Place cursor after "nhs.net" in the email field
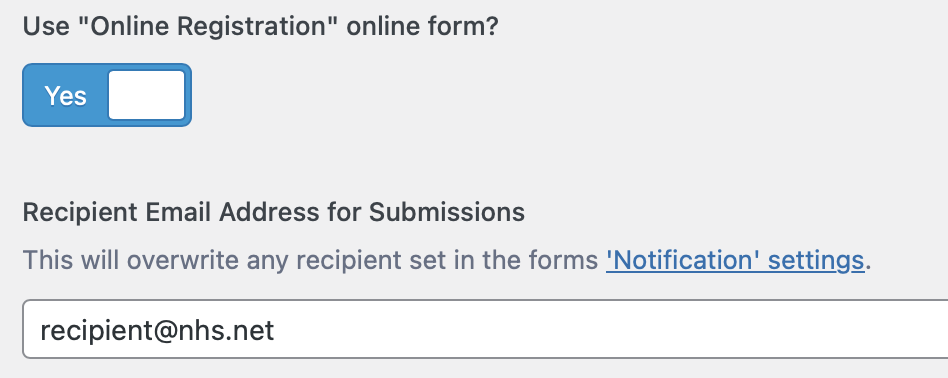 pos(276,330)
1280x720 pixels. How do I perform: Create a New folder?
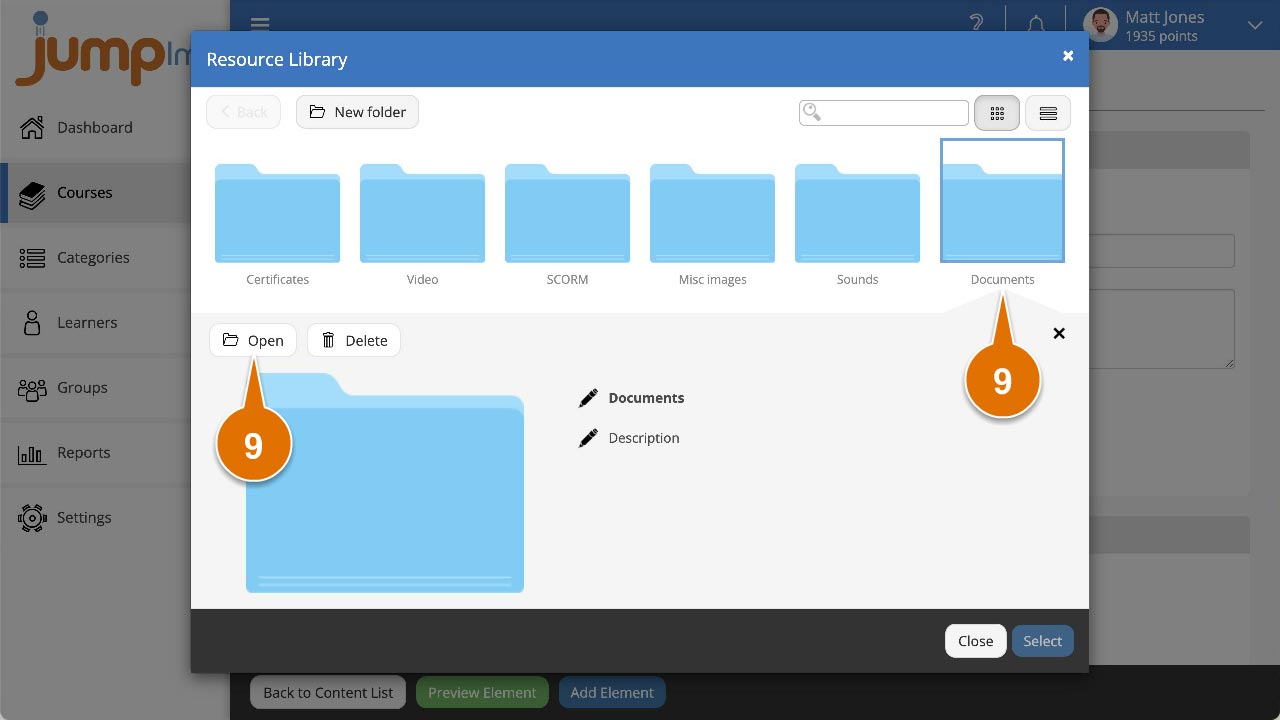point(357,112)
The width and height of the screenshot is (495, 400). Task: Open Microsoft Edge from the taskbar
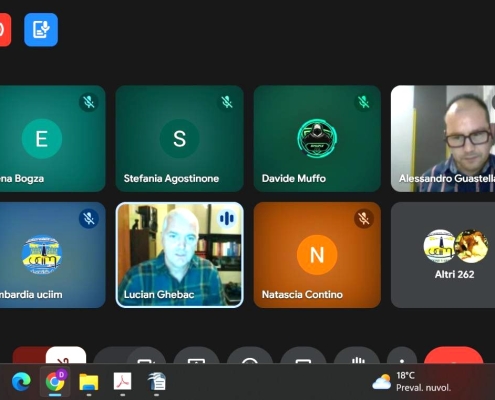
· · ·
PROBLEM DETAILS -
Can you edit the material above so that "email field" reads "email input", keeping everything else the same and leaving the pictures out?

FULL OUTPUT -
Place cursor after "nhs.net" in the email input
 pos(276,330)
1280x720 pixels. How do I perform: Create a New folder?
point(357,112)
The width and height of the screenshot is (495, 400). Task: Open Microsoft Edge from the taskbar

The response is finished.